So what do problems at NASA, FEMA, and the entire U.S. Intelligence Community all have in common?
Believe it or not, the free market.
That's right. One of the problems we have putting our finger on the cause of the mounting dysfunction in American life is understanding that what we call "the market" is a force at work well outside the boundaries of our business community. It even affects the quality of our government.
There used to be a time in America when you could actually find people in the Upper Class serving in the military, for example. Kennedys. Roosevelts. Those days are gone, and all manner of noblesse oblige with them. Today the majority of the forces fighting in Iraq are conscripted via an economic draft of the lower class.
In the 1950s the CIA was stocked with graduates from Harvard and Yale. No more. You can't even recruit on those campuses today without a protest breaking out -- from the faculty.
During the halcyon days of the U.S. space program, the challenge of putting a man on the moon attracted our top engineering talent, the kind of people who could bring back Apollo 13 with a few strands of bailing wire and some chewing gum. Today the top engineering talent goes to places like Google, where they offer stock options.

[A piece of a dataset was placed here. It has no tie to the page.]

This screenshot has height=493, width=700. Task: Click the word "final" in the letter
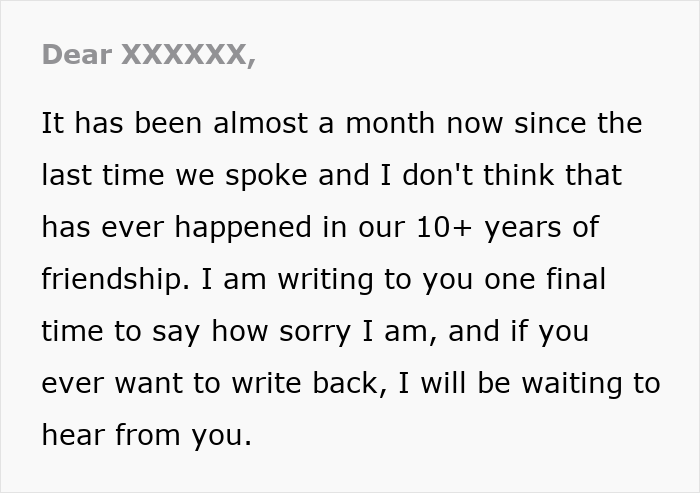click(574, 280)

These little vignettes are all evidence for an enormous sea change in American life. As the free market has heated up, we have created a me vs. you, winner-takes-all society where money is the arbiter of all value. The Me Generation has become the Me Society, the ultimate product of free market overkill. In such an environment public service is naturally degraded, since it simply doesn't pay very well. The result is incompetent government. As any CEO will tell you, a successful company stems primarily from high-quality people, so if the government isn't getting the most talented people, the inexorable result is governmental failure, and the subsequent breakdown of public trust.
Now think about this a moment: we are a country that once led allied forces to victory in the largest conflict the planet has ever seen. We are a country that once put men on the moon. Now we are laid low by a handful of amateurs with box-cutters, we can hardly put a man in orbit safely anymore, and after years of so-called disaster preparedness in the wake of 9/11, we could not even save one of our own great cities. Instead, we discover that the man we put in charge of disaster management had virtually no experience at the task.

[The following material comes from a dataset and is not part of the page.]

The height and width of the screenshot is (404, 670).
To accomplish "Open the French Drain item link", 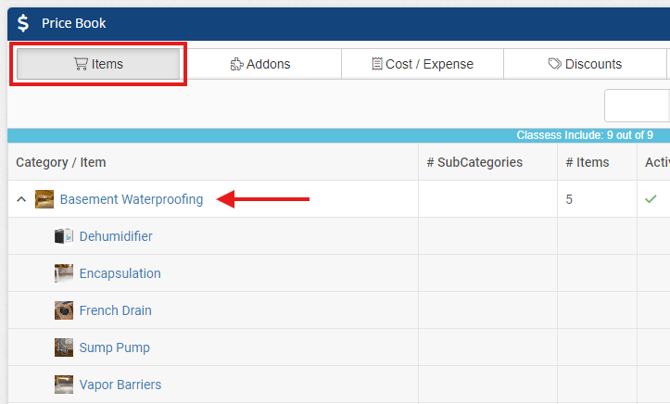I will coord(115,310).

This is not something we can so easily lay off on the Bush Administration, as so many are wont to do -- it is one more example of a systemic failure brought upon by the rising power of the market in American life, a force that has altered our democratic values to such a degree that people don't even bother to vote anymore, never mind serve their country. Today we may naturally be fixated on the devastation wrought by Mother Nature, but we should not forget another natural force that is continuing to erode our social cohesion, and has been for decades.